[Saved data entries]
= = =
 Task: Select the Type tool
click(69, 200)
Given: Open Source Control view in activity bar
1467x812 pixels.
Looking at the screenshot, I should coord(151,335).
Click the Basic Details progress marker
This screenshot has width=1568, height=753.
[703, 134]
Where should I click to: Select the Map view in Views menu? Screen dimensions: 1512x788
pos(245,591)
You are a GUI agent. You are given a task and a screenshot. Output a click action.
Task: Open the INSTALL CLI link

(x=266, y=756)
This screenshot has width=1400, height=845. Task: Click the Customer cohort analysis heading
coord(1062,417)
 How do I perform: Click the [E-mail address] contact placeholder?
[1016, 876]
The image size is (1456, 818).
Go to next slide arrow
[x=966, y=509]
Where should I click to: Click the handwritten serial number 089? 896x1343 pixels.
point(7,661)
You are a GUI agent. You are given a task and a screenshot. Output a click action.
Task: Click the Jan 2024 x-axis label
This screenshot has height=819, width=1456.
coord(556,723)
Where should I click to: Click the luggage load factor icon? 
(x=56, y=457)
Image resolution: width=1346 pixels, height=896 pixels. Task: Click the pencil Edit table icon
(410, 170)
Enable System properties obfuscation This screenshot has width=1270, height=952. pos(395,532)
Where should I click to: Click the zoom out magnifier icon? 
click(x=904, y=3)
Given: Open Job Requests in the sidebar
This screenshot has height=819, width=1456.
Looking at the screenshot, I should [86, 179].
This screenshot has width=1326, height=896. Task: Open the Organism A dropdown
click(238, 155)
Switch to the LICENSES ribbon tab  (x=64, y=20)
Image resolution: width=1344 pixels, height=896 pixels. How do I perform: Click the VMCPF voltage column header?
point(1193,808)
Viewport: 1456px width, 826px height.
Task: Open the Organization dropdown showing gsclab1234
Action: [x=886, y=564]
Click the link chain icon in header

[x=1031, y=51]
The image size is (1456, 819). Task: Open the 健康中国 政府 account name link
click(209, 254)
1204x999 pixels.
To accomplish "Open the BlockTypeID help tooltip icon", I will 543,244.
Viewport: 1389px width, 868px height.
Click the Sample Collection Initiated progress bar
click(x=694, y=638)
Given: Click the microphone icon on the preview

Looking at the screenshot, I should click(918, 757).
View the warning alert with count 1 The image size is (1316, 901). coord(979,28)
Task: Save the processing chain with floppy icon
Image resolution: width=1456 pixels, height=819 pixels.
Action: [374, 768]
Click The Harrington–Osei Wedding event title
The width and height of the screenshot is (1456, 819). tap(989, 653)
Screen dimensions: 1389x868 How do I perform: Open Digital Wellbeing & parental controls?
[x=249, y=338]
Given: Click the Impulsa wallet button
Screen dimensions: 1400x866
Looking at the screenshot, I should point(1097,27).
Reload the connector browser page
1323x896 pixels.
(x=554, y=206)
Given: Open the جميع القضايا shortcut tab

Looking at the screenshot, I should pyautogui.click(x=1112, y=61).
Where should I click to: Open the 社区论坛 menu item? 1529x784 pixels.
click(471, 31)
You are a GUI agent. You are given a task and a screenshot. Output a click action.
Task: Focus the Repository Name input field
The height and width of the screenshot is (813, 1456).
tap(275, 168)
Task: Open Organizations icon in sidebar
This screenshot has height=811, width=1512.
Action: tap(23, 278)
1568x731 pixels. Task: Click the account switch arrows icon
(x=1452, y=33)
= = =
** WORK REQUIRED **
Reproduce exactly the lines from the one containing "1568x731 pixels. Task: Click" through the last line of the records above, including both, and nothing else.

** ANSWER **
1568x731 pixels. Task: Click the account switch arrows icon
(x=1452, y=33)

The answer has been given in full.